La consommation locale à renforcer pour faire face aux défis
« Nous avons déjà initié le système de la consommation locale. La quantité elle est encore minime. Nous pouvons l’estimer à 1000 kg par saison contrairement à une dizaine des centenaires que nous exportons », explique Ghislain kasereka Vakatsuraki. C’est le « Café COOPADE ». Il est présent dans certains supers-marché en ville de Butembo.
Pour remédier à la faible consommation, Ghislain kasereka Vakatsuraki pense qu’il faut sensibiliser la population sur les bienfaits du café, le rendre disponible en bas prix et dans les cantines qui sont aux alentours des consommateurs.
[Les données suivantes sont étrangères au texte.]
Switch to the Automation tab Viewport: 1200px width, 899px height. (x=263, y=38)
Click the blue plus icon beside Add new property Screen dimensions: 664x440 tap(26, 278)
Car on ne consomme pas ce que l’on ne voit pas.
« La présence du café peut booster sa consommation et cette consommation peut nous permettre de faire face à la fluctuation du prix, parce que souvent la décision du prix du café se décide ailleurs et ce changement nous affecte souvent. Quand vous avez acheté des produits et à l’exportation, on vous dit que le prix a chuté. Dans ce cas, on déciderait de consommer localement pour ne pas perdre, comme le fait l’Éthiopie qui consomme 80% de leur production. Quand il y a fluctuation du prix, ils ne sont pas assez touchés », espère Ghislain Kasereka Vakatsuraki.
L’impact de PASA est significatif. Disant merci à PASA-NK qui participe à ce boostage de la production mais aussi à la recherche des débouchés. Car il en faut de plus en plus vu l’évolution de la production.
Vue que tout le monde se rue vers le café, « ce qui est à faire, il y a encore des caféiculteurs qui sont très loin des micros stations et ils veulent que le micro stations soient placés plus près d’eux et que PASA puisse continuer à assurer l’entretien et le renouvellement des machines. La création des plus de route de desserte agricole car au moins toutes les micros-stations sont accessibles par des bonnes routes », espèrent les caféiculteurs.
Plus encore, qu’il ne cesse de prendre soin des agronomes qui leur sont très utiles. Néanmoins, une difficulté majeure qui persiste dépend du gouvernement : la situation sécuritaire et générale de l’économie du pays.
« Prenez par exemple, le taux du dollar américain, aujourd’hui quand nous vendons le kilo de cerises à 1000 fc, c’est censé être 0,5 dollar américain mais il n’y a pas d’équivalence. Et tout commerçant sait bien l’incidence de cette différence sur tous les calculs de prévisions. Se plaignent les caféiculteurs.